TASK INSTRUCTIONS -
Leave out the pictures and output the data verbatim.

Data excerpts:

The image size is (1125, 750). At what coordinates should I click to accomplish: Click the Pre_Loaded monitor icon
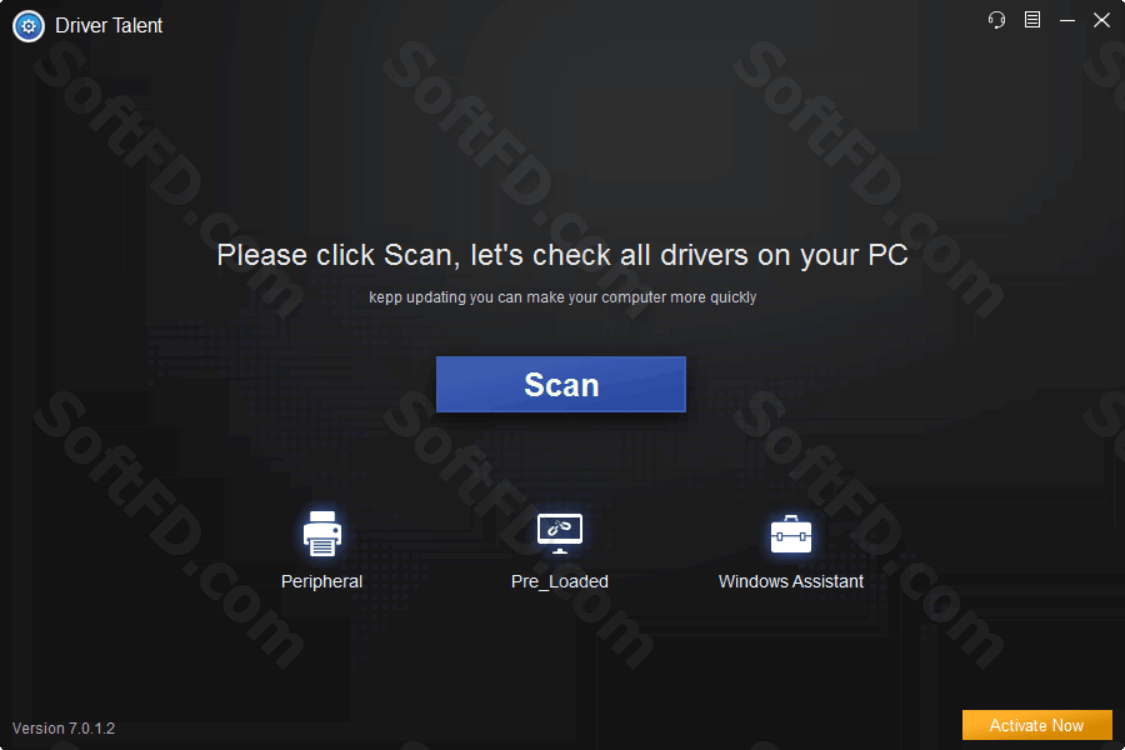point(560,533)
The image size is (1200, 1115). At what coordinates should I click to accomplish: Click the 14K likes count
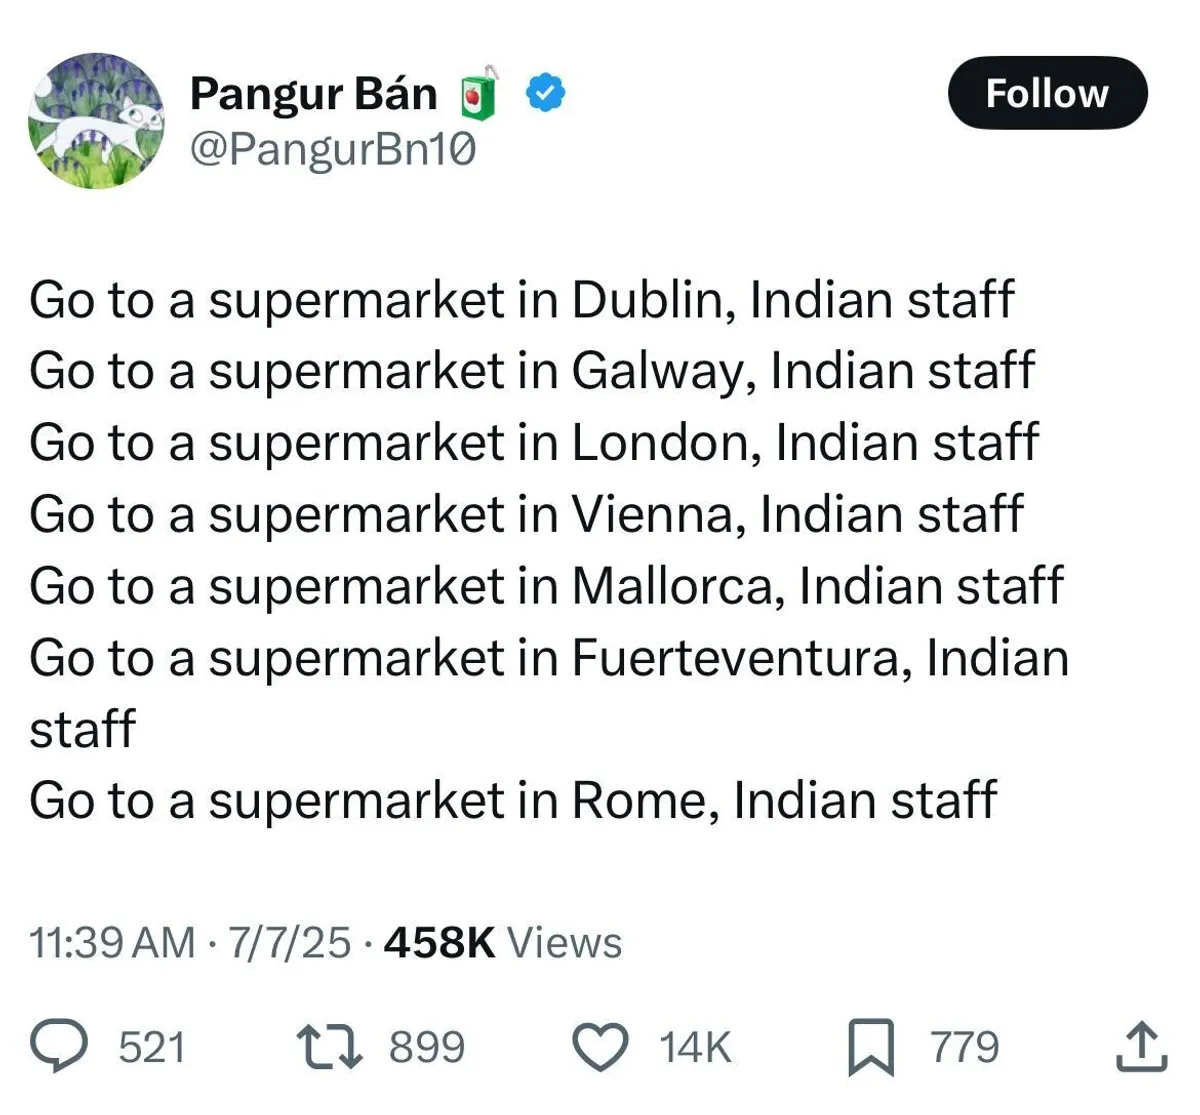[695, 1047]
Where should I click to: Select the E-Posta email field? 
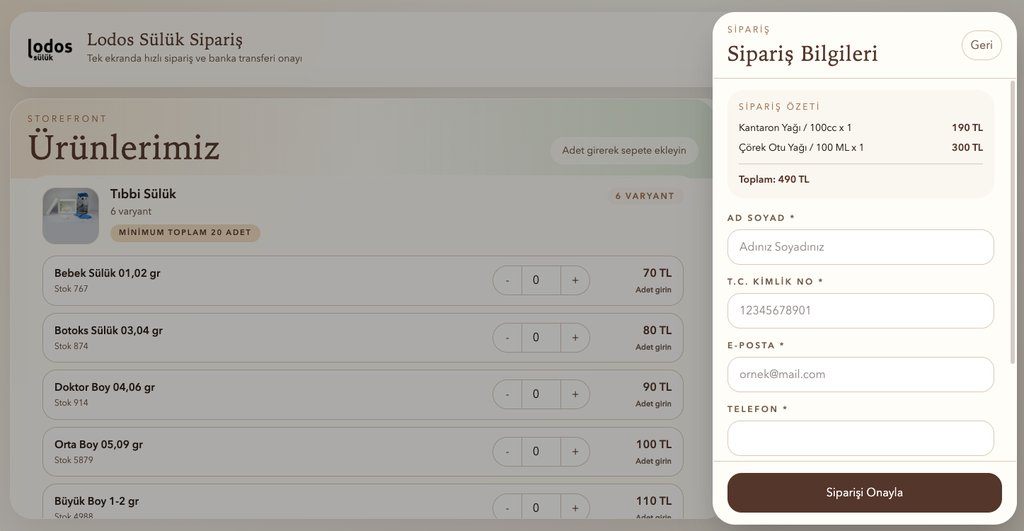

WRITTEN REPLY -
The image size is (1125, 750). At what coordinates should I click to accomplish: Click the Pre_Loaded monitor icon
point(560,533)
The image size is (1200, 1115). At what coordinates should I click to accomplish: Click the 14K likes count
[695, 1047]
Where should I click to: Select the E-Posta email field? 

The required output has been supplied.